The contrast with the present moment is striking. Israel’s move is more consequential than Ethiopia’s memorandum, because it crosses the threshold from political engagement to formal recognition. Yet Eritrea has not reacted with comparable intensity. There has been no orchestrated condemnation, no diplomatic mobilisation, and no invocation of the same sovereignty discourse that dominated Eritrean rhetoric in 2024. The absence is not accidental; it is politically revealing.

Understanding that silence requires situating Eritrea’s behaviour within its broader historical posture toward Somalia. Over the past three decades, Eritrea’s relationship with Somali sovereignty has rarely been one of principled respect. Numerous UN investigations and international assessments have documented periods in which Eritrea was accused of covertly supporting armed non-state actors in Somalia, including elements linked to al-Shabaab, as part of a broader strategy of regional destabilisation directed above all against Ethiopia. These allegations, which led to years of international sanctions on Eritrea, were grounded in the logic that Eritrea’s Somalia policy has long been instrumental: Somalia has been treated less as a sovereign partner to be protected and more as a strategic theatre through which pressure could be exerted on Ethiopia’s eastern security frontier.

Placed against that history, Eritrea’s earlier performance as a moral guardian of Somali territorial integrity appears less credible. Ethiopia, by contrast, has spent much of the past three decades investing substantial political, financial, and military capital in stabilising Somalia, supporting federal institutions, and attempting to build a functional security order. One may debate Ethiopia’s motives, methods, or strategic calculations, but it is analytically difficult to reconcile Eritrea’s claimed principled commitment to Somali sovereignty with its historically documented record of interference, while simultaneously ignoring Ethiopia’s comparatively sustained state-building engagement.

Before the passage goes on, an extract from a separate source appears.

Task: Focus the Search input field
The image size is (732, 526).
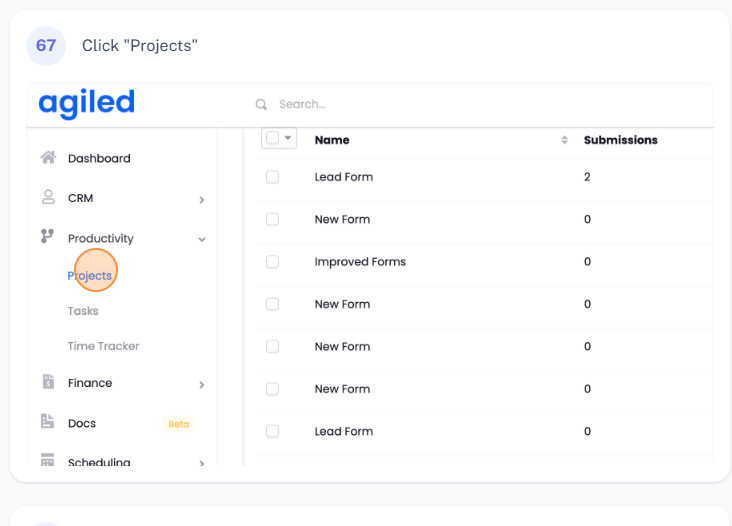Action: pyautogui.click(x=400, y=104)
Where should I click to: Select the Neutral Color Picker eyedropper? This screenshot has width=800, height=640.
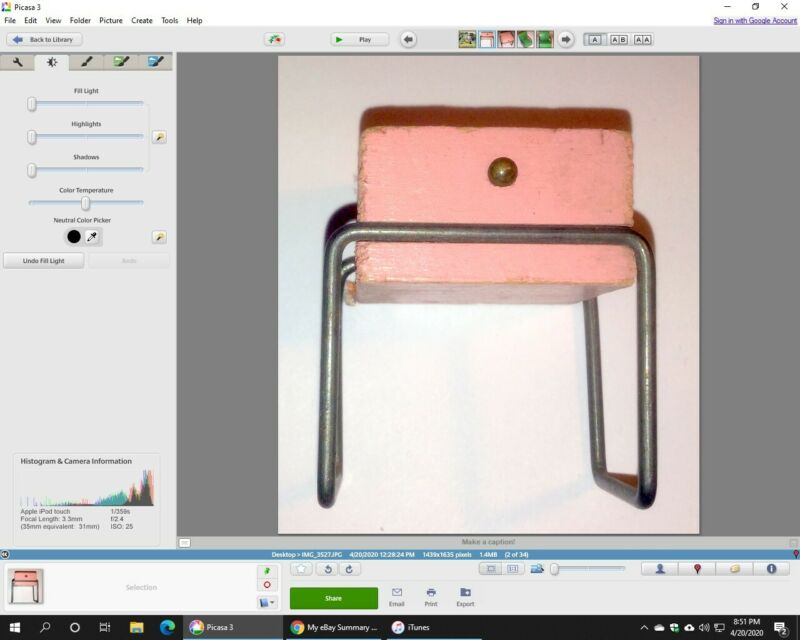[92, 237]
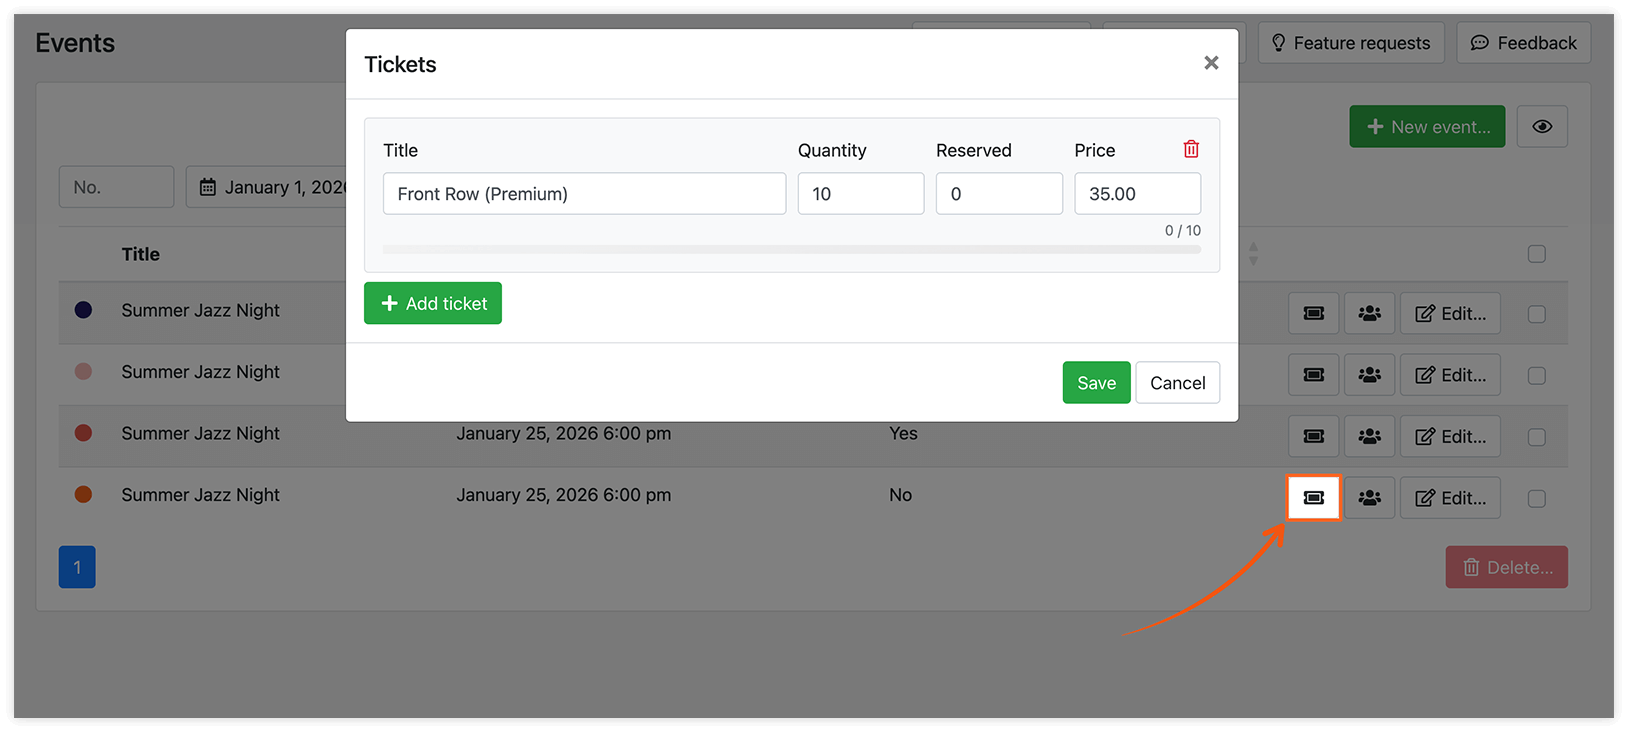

Seen through this lens, Eritrea’s current silence is not puzzling; it is clarifying. The intensity of Eritrea’s opposition in 2024 appears increasingly tied not to universal principles of sovereignty but to a very specific geopolitical anxiety: the possibility of Ethiopia reducing its strategic vulnerability by securing maritime access. In that moment, Somalia became a convenient arena through which Eritrea could resist Ethiopian transformation. Now, when the actor is not Ethiopia and Eritrea’s leverage is not directly threatened, the supposed principled commitment evaporates.

The result is that Israel’s recognition has not only reshaped the legal and diplomatic conversation around Somaliland; it has exposed the selective and instrumental nature of sovereignty rhetoric in the Horn of Africa. Eritrea’s silence functions as a political confession. It demonstrates that what was presented as principled defence of Somalia was, in reality, part of a much narrower strategic calculus centred on constraining Ethiopia. The language of law and sovereignty, loudly invoked in 2024, gives way to quiet calculation when those interests are no longer at stake. But Eritrea is not doing this because it supported Israel’s move or even Somaliland’s statehood as well.

In that sense, the present moment does not merely disrupt regional politics; it reveals them. It shows how declarations of principle in the Horn often conceal asymmetrical fears, rivalries, and strategic insecurities. Eritrea’s silence is therefore not empty. It is deeply political – and it makes plain that much of the moral rhetoric surrounding Somali sovereignty has never truly been about Somalia at all.